Once the pictures are set aside, copy the data below exactly as it stands.

Dataset entries:

*** Begin section ***

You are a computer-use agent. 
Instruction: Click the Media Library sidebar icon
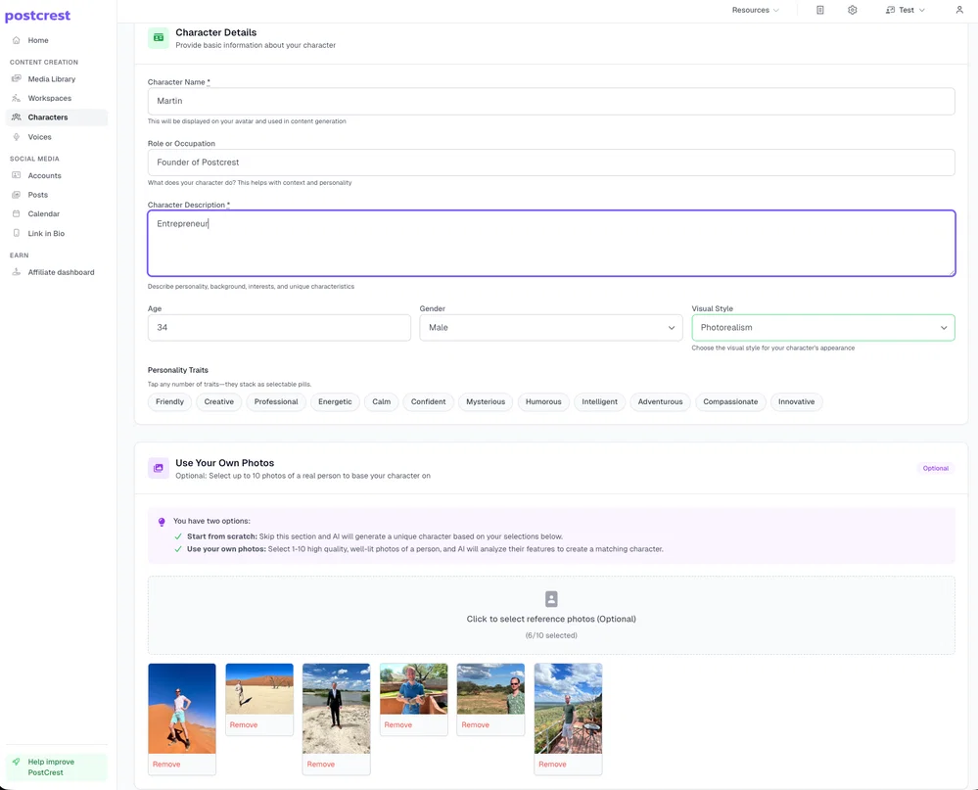click(x=17, y=78)
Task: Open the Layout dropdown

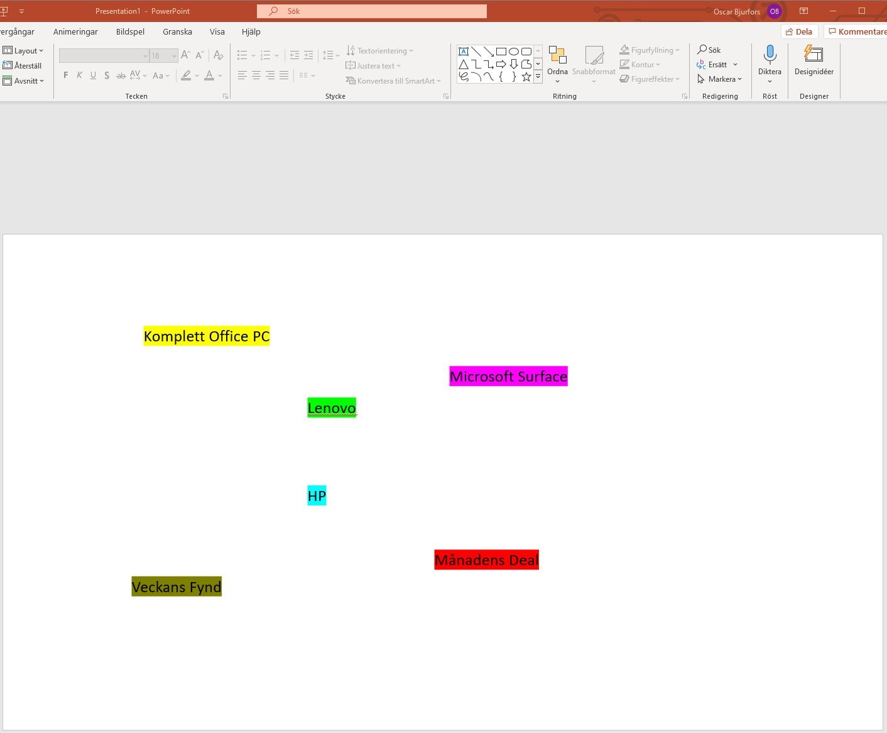Action: [24, 51]
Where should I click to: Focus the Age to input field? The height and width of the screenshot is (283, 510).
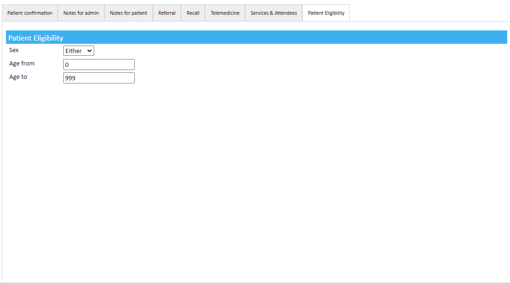[x=99, y=78]
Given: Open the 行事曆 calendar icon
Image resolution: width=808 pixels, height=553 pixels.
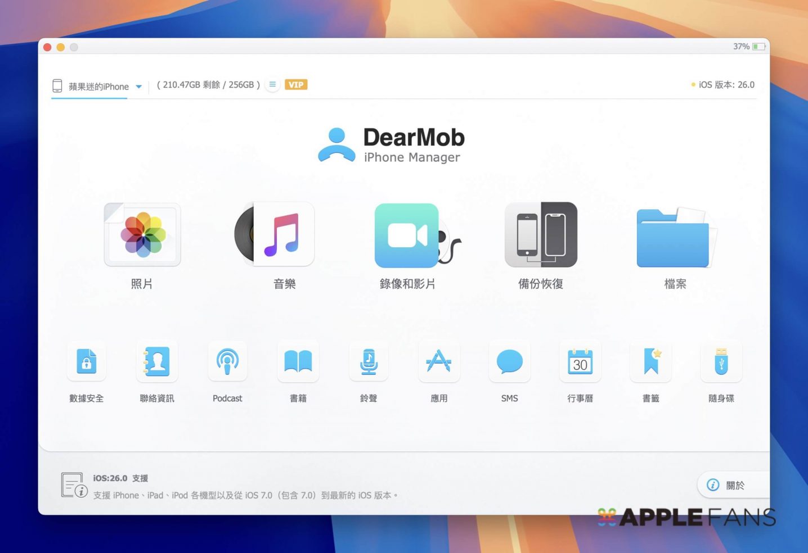Looking at the screenshot, I should coord(580,362).
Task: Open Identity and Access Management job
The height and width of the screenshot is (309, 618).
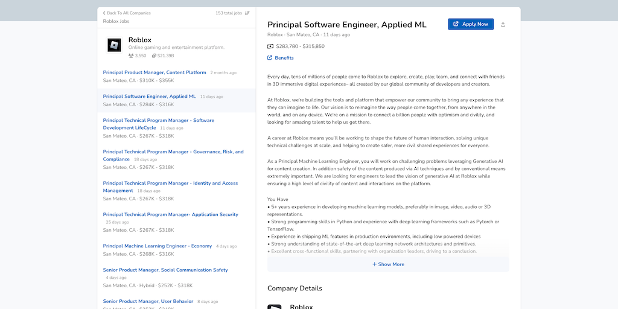Action: coord(170,183)
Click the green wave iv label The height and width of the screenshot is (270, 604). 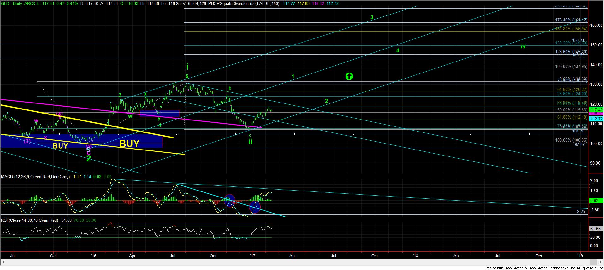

*** End section ***

The completed task:
You are a computer-use agent. 
Instruction: Click the Media Library sidebar icon
click(x=17, y=78)
Task: Open the Layout dropdown

Action: [24, 51]
Where should I click to: Focus the Age to input field? The height and width of the screenshot is (283, 510).
[x=99, y=78]
Given: Open the 行事曆 calendar icon
Image resolution: width=808 pixels, height=553 pixels.
Looking at the screenshot, I should coord(580,362).
Task: Open Identity and Access Management job
The height and width of the screenshot is (309, 618).
Action: coord(170,183)
Click the green wave iv label The height and width of the screenshot is (270, 604). 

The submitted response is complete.